A measure called the Consumer Price Index (CPI) evaluates the weighted average cost of a typical basket of goods and services for consumers, such as food, transportation, and healthcare, revealing heightened inflationary pressures. Inflation in food, which accounts for about half of the CPI basket, jumped to 9.69% in October, up from 9.24% in September. The CPI data indicates that inflation in rural areas rose from 5.87% to 6.68%, while urban inflation increased from 5.05% to 5.62% over the same period. This total rise underscores the pervasive and rising expense of living, particularly in rural areas, and the pressing need for focused governmental actions to reduce inflationary effects on essential commodities and services.

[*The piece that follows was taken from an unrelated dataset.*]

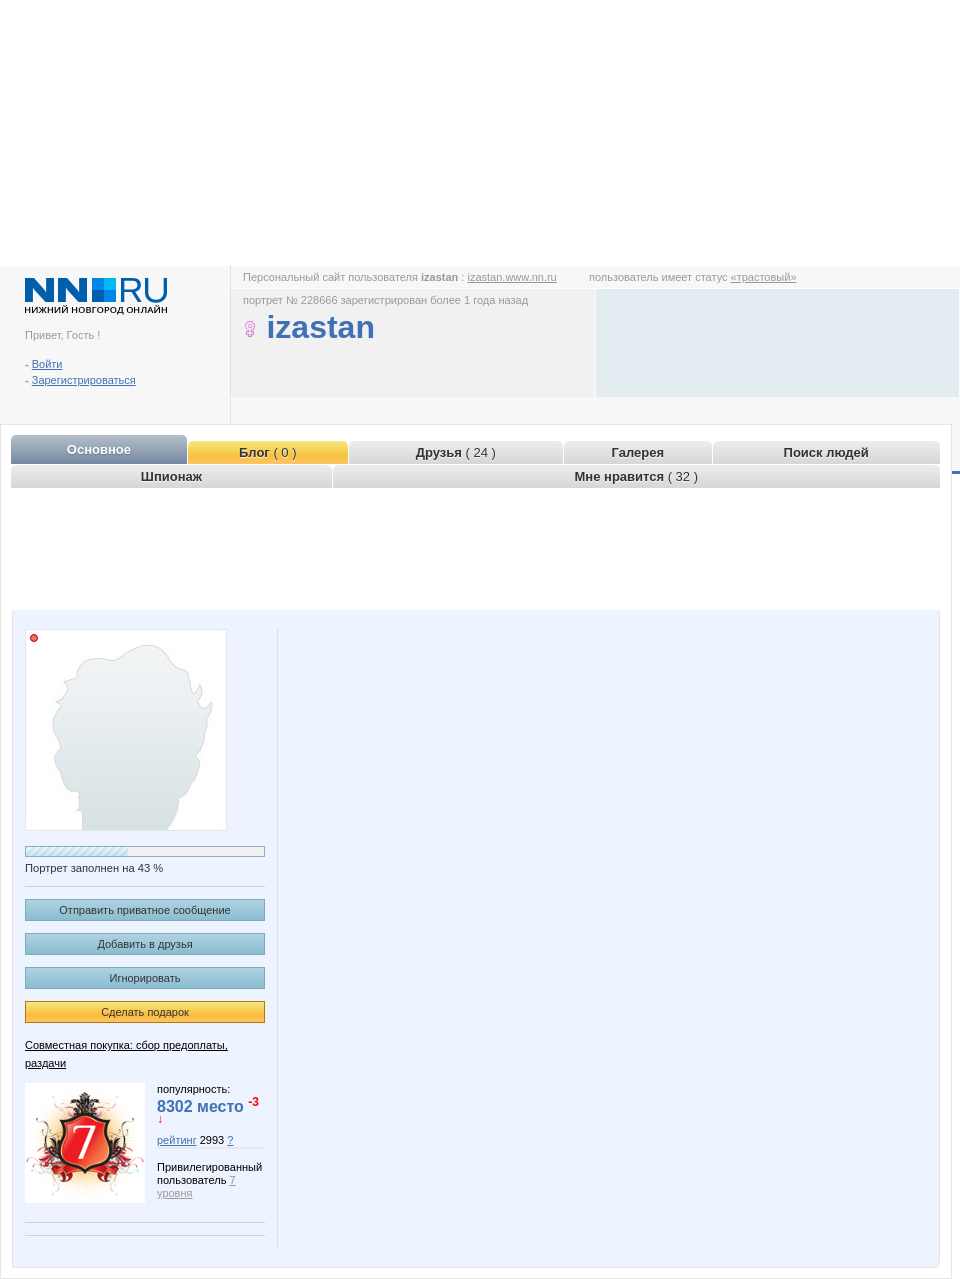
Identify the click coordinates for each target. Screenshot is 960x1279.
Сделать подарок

Upasna Bhardwaj, Chief Economist, Kotak Mahindra Bank said, “The sharply higher than expected CPI inflation has largely been led by surge in vegetable prices but also a sharp pickup in core inflation. We expect the uptick in food prices to keep the headline inflation higher than 5% even in the next reading before seasonal downturn begins to bring down inflation. We expect the RBI to stay on hold in the upcoming December policy before considering a cautious easing from February.” The RBI, as India’s central bank, plays a crucial role in managing the country’s monetary policy and is responsible for controlling inflation. Bhardwaj’s comments suggest that the RBI may adopt a cautious strategy in light of the growing rate of inflation, potentially delaying any further interest rate cuts until early 2025.

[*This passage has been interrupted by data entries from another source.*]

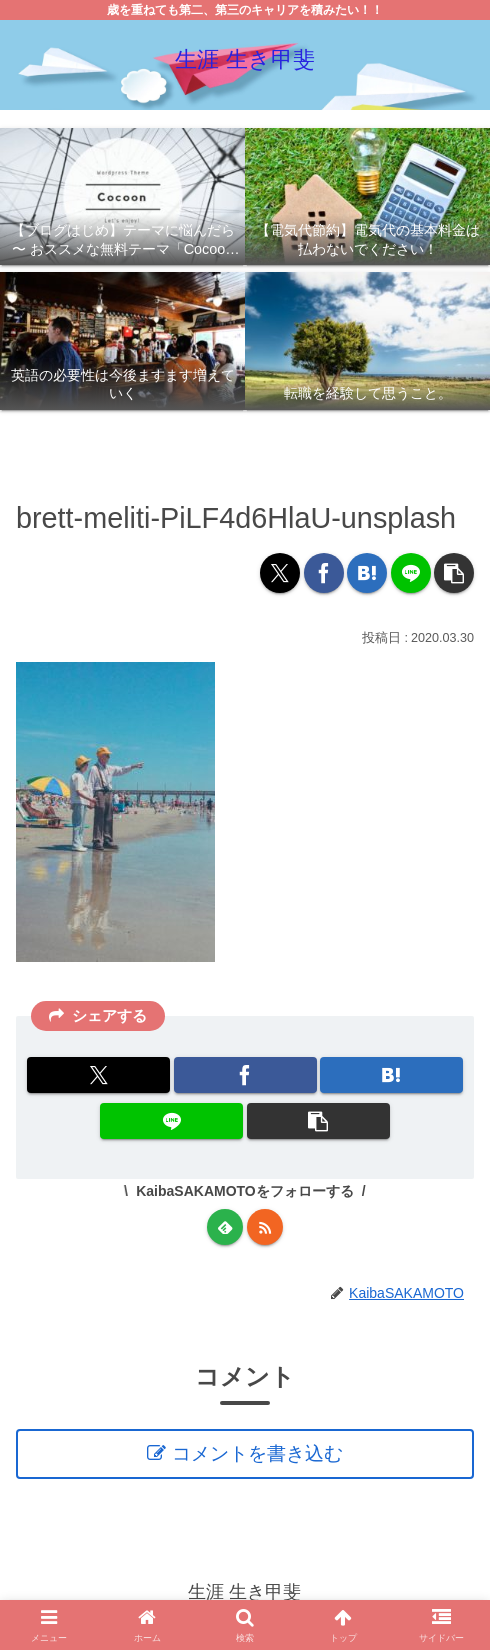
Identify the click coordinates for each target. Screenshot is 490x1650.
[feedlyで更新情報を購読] (225, 1227)
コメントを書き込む (259, 1455)
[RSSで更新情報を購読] (265, 1227)
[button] (454, 573)
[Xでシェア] (280, 573)
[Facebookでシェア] (324, 573)
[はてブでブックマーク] (367, 573)
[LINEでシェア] (411, 573)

Chief Economist and Executive Director Sujan Hajra of Anand Rathi Shares and Stock Brokers remarked that the inflation rate for October 2024 was considerably higher than their initial estimates, highlighting a much stronger-than-expected rise in prices. This surge was particularly notable in essential sectors such as food and rural areas, where inflation outpaced urban inflation, signaling broader economic pressures. He emphasized that the unexpected jump in inflation may have significant implications for future monetary policy and could challenge efforts to keep inflation within the Reserve Bank of India’s target range.

“The rise was driven by food products particularly the vegetables rising above 42% y-o-y. While the components of the core saw some uptick, the current inflation trajectory is guided by food inflation. The numbers for the last 2 months remaining above the RBI’s target level of 4% has further receded the rate cut expectations in next month. This is consistent with our view that the rate cuts will begin only at the beginning of 2025. We believe that the good monsoon and better rabi harvest shall result in lower food price volatility in next quarter,” he added.